Etelvina respondia meio envergonhada:
- E os pecadilhos, os delizes que eu cometo de quando em quando contra o senhor, hein?
- Isso é falta de conhecimento da Bíblia - ponderou o diácono Frazão - você não sabe que crente algum jamais perde a salvação? Bem, só se você não é crente de verdade.
- Ah, crente de verdade eu sei que sou...



                             O crente Frazão riu discretamente do susto que Etelvina aparentou no momento, estampado no rosto, e argumentou em tom um tanto jocoso:
- Eu fico até meio desconfiado quando encontro alguém que se diz um crente em Cristo, receoso, com medo de perder a salvação a qualquer instante.
E acrescentou dogmático:
- Ora, ora... Já imaginaram? O crente está bonzinho hoje, pronto, está salvo.

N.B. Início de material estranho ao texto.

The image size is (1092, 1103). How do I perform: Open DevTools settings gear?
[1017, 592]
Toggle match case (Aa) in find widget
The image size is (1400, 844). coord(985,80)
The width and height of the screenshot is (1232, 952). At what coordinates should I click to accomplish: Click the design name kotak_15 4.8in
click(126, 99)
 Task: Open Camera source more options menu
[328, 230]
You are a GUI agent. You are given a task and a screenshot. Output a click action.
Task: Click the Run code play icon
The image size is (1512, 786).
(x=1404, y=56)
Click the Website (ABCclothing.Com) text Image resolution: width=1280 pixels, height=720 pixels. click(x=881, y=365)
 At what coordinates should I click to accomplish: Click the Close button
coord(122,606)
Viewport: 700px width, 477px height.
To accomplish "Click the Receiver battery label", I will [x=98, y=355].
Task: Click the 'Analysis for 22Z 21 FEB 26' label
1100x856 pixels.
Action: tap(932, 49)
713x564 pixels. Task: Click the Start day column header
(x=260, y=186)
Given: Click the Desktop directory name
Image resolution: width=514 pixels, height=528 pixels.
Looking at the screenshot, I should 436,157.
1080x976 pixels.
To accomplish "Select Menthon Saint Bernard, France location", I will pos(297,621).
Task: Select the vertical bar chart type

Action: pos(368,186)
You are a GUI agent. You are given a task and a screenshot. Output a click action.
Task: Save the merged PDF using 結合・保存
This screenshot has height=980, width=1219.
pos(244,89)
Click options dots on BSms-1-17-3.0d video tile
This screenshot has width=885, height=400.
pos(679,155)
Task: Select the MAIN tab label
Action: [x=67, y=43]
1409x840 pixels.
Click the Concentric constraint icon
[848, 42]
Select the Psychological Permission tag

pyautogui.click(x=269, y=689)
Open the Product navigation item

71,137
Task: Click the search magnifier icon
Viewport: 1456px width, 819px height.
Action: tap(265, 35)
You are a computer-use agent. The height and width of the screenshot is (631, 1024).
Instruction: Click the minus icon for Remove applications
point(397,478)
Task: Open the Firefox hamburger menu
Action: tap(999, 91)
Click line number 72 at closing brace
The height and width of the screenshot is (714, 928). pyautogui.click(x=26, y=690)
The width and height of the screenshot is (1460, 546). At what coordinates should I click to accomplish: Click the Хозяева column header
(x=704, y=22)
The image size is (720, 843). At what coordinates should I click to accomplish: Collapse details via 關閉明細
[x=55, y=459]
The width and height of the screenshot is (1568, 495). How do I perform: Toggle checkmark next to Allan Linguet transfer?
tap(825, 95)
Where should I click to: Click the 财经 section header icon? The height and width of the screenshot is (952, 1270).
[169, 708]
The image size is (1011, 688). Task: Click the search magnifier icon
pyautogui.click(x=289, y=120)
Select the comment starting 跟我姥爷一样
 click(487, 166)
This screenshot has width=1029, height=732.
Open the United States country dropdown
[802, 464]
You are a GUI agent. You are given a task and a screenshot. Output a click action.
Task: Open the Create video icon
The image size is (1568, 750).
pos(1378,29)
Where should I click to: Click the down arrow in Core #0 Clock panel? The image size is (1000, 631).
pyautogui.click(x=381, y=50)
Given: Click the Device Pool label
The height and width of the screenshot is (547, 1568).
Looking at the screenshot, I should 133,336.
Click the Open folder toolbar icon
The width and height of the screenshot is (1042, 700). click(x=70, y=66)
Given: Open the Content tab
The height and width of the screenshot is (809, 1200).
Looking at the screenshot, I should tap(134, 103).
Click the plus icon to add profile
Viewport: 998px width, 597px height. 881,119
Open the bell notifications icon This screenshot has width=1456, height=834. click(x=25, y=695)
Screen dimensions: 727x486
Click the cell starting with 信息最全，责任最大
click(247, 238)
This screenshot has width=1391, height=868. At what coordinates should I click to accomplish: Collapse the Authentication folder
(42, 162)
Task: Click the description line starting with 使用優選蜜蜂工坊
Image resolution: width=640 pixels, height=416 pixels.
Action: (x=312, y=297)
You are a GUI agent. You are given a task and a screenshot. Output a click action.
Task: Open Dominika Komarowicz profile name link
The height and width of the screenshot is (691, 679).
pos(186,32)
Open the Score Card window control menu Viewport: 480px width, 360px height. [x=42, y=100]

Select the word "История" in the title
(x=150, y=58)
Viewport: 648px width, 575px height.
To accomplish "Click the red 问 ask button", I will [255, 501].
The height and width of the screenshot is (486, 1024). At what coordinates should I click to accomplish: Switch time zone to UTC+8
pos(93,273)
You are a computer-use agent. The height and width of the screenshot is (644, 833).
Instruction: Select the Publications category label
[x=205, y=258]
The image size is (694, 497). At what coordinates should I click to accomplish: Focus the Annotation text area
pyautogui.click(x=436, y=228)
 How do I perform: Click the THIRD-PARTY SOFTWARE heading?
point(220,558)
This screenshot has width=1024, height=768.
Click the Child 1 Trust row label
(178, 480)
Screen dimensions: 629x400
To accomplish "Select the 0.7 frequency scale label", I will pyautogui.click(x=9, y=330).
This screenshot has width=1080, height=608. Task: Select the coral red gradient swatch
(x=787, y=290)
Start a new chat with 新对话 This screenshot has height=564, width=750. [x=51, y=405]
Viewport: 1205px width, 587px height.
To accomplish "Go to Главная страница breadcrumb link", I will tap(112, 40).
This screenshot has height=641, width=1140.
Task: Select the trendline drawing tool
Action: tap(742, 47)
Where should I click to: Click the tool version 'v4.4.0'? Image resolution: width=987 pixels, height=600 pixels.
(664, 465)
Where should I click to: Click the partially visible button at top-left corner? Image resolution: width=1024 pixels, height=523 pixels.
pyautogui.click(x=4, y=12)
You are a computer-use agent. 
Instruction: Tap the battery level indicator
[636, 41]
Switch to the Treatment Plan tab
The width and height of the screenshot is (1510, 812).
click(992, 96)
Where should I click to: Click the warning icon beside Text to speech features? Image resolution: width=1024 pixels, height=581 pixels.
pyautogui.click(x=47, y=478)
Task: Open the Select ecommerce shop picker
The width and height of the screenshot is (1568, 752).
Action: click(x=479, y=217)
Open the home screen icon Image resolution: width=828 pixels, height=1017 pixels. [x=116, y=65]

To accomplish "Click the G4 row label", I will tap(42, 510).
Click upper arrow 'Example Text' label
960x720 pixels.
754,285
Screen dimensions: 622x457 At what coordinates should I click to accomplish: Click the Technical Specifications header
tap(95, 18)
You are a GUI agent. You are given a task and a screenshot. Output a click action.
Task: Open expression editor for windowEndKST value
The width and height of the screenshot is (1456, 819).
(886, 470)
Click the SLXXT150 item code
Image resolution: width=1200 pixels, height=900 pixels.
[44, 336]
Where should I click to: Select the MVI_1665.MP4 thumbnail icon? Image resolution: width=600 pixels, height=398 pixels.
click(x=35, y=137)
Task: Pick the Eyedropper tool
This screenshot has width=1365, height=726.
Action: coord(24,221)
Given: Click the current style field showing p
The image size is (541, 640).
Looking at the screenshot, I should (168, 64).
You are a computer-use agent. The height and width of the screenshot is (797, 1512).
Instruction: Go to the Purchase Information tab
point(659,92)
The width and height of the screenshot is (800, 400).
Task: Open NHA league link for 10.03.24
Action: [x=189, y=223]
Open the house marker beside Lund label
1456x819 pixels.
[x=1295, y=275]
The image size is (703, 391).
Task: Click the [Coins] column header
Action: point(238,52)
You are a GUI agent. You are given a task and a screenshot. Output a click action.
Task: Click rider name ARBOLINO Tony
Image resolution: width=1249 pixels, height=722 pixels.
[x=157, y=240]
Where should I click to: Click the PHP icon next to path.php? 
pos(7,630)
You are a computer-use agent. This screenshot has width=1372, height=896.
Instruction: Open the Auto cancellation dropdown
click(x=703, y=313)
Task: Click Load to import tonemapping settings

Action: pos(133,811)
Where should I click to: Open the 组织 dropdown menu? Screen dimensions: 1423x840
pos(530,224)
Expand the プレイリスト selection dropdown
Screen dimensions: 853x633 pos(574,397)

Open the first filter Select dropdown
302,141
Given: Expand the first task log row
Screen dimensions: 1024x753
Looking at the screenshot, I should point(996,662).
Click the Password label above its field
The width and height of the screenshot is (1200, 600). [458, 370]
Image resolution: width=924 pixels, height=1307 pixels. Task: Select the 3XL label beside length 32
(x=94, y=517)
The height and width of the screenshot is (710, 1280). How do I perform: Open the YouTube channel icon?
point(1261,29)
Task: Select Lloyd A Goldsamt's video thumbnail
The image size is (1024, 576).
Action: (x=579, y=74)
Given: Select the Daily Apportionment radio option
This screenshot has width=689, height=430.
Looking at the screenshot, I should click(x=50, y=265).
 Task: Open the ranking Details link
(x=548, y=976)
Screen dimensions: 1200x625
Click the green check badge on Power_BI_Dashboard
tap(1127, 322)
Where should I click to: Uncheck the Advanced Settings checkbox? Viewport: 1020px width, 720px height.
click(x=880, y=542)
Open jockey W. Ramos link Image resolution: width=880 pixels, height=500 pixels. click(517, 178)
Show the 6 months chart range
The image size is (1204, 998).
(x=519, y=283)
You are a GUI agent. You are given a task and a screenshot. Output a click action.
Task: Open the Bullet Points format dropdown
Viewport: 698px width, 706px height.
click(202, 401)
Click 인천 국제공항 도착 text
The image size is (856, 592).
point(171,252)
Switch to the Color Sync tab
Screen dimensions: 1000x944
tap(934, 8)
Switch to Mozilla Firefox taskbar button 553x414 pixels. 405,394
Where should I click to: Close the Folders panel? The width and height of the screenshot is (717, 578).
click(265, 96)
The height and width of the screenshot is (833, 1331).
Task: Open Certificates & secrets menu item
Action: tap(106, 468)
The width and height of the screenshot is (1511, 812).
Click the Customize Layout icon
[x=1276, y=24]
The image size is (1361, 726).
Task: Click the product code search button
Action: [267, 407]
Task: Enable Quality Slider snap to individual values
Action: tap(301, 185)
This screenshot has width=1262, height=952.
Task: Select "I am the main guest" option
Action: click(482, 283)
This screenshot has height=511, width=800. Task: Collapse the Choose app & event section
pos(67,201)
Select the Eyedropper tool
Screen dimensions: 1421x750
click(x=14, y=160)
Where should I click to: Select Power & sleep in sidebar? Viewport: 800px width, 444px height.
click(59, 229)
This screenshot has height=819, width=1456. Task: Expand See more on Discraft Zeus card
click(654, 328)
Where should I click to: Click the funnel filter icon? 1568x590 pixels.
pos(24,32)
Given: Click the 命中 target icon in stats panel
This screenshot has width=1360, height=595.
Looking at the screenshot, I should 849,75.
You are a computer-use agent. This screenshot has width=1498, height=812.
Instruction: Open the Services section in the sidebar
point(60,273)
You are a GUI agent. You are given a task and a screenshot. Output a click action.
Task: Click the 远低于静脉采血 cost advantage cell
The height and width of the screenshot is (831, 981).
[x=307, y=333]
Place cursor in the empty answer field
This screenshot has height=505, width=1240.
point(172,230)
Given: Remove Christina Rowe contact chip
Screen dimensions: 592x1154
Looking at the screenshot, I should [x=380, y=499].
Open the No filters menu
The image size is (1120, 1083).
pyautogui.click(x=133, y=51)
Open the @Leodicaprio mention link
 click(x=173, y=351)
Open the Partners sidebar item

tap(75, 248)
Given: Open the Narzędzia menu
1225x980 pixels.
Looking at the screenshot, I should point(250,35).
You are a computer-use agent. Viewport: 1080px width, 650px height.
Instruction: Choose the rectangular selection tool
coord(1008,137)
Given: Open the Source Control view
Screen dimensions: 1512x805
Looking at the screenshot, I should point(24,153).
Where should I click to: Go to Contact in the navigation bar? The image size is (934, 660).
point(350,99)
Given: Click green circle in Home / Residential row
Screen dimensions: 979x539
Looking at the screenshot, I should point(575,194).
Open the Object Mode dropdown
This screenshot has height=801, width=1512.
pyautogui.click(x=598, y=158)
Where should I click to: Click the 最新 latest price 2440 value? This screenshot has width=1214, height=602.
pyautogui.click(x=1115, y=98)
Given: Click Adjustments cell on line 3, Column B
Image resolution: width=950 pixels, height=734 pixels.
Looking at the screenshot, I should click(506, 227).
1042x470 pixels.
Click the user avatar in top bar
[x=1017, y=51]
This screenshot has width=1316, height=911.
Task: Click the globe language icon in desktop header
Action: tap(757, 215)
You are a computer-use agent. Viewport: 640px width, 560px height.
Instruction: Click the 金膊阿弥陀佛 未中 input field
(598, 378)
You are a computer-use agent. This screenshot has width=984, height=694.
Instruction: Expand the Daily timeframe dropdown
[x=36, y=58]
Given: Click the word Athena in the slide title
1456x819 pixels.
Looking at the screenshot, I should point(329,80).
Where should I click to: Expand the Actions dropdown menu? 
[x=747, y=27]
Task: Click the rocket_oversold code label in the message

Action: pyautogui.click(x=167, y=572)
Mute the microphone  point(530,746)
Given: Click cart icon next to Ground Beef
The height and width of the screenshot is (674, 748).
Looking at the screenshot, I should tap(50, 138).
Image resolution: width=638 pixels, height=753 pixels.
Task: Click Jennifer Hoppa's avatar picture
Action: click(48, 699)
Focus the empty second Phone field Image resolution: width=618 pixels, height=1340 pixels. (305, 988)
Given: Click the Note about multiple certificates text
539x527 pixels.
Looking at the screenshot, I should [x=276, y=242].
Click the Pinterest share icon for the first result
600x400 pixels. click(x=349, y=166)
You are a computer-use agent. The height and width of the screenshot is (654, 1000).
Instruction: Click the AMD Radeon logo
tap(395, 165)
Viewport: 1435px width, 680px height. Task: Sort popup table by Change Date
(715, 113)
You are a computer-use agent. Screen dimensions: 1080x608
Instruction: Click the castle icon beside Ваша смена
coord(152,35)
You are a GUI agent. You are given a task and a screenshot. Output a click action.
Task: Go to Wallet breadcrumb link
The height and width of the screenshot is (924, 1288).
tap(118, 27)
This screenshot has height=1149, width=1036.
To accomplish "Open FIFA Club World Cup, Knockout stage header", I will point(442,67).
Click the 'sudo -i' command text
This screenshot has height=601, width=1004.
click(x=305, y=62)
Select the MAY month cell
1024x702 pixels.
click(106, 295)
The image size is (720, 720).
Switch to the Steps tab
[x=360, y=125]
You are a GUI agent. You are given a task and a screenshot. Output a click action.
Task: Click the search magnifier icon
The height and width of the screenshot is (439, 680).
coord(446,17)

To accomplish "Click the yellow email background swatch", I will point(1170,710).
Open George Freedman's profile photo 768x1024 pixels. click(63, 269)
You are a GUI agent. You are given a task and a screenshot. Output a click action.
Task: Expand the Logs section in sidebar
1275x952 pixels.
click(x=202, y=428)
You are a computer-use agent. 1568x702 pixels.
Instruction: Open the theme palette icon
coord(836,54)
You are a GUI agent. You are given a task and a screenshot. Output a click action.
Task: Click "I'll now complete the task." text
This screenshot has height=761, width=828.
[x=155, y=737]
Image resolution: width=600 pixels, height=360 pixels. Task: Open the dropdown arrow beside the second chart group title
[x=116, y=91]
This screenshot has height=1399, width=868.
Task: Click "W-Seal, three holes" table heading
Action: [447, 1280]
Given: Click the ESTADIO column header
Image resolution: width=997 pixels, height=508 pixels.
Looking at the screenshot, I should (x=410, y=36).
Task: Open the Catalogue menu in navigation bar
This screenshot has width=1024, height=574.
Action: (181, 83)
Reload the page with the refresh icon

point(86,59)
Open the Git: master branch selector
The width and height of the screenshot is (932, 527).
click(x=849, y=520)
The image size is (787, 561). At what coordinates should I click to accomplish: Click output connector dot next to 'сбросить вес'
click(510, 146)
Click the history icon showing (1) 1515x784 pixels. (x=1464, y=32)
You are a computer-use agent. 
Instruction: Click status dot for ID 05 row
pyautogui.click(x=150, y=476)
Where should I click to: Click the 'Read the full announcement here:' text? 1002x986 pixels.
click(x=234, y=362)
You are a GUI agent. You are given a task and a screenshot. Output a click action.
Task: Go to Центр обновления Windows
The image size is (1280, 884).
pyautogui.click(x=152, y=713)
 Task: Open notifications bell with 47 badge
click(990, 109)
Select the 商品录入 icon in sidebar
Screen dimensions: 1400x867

Se comete um deslize amanhã, perde a salvação, corrige-se, volta a ser salvo. Peca outra vez, arrisca-se a perder novamente a salvação. Isto é um permanente estado de aflição, o crente vai passar a vida toda preocupado, fazendo força para morrer num dia em que esteja salvo, pois do contrário será jogado nas trevas da perdição.





                               Etelvina ouvia tudo, mas as palavras enfáticas do Pastor soavam fundo lá dentro dos seus ouvidos:
- Ouçam bem, irmãos, o que diz a palavra de Deus: "Então, estando dois no campo, será levado um, e deixado o outro; estando duas moendo no moinho, será levada uma, e deixada outra". - Mateus 24:41, 42.
                           A repetição do texto do Evangelho de Mateus várias vezes durante o sermão deixou Etelvina aflita e perturbada, emocionada e nervosa, só pensando que se alguém teria de "ser deixada" ela seria a primeira.
                          O pior, porém, foi que naquela noite, o marido, por necessidade, viajara a serviço, e Etelvina decidira trazer Juninho, o filho de três anos, para dormir com ela na cama de casal.
                          Noite insone e intranquila - comenta, Etelvina. Adormecida a muito custo, mas, impressionada com a iminência de um arrebatamento repentino, acordava assustada, passava a mão, de lado para ver se o filhinho estava lá, acalmava-se, tentava dormir outra vez, certa de que, até aquele instante, o arrebatamento não acontecera.



                         Já amanhecendo o dia, exausta de tão inoportuna vigília, Etelvina adormeceu. Quando acordou, dia já claro, olhou para a cama e não viu o menino. Então gritou apavorada:
- Juninho! Juninho!...
Nada de resposta.
Etelvina monologou, em voz alta, chorando aos prantos:
- Eu não disse? Meu filho foi arrebatado e eu não fui... ai! Ui!...
E repetia, à sua maneira, o que entendera dos estudos do pastor.
- E, havia dois, eu e o Juninho, meu filho foi levado e eu fui deixada, o que é agora que eu posso fazer?
                            Vestiu-se apressada, de qualquer jeito, e saiu desesperada, porta afora, buscando uma resposta para a sua aflição.
                            Na primeira esquina, cruzou com o Diácono Frazão que, apressado ia buscar pão na padaria. Ao longe, viu se aproximando o zelador da Igreja. Encontrou vários crentes, no seu caminho sem destino. Resolveu voltar para casa. Quando abriu a porta, ouviu o som de um gemido inocente, que procedia do seu quarto, e desconfiou:
- É, parece que eu me enganei, o arrebatamento ainda não aconteceu não...



                        Vasculhou o quarto. Olhou para debaixo da cama, e, surpresa, viu o Juninho roncando, dormindo a sono alto, como se dormisse num colchão de penas de passarinho. Ele, agitado e inquieto, tombara para o colchão num vazio existente entre a cama e a parede; do chão, rolara para debaixo da cama onde, a seu modo, dormira confortavelmente.
                         Puxando o menino e apertando-o contra o peito, Etelvina exclamou, dando um grito de satisfação:
- Graças a Deus, o arrebatamento não aconteceu!
                         Deitou-se novamente na cama, com o Juninho nos braços, e, agarrada ao filhinho, dormiu tranquila e sossegadamente. Até o meio-dia.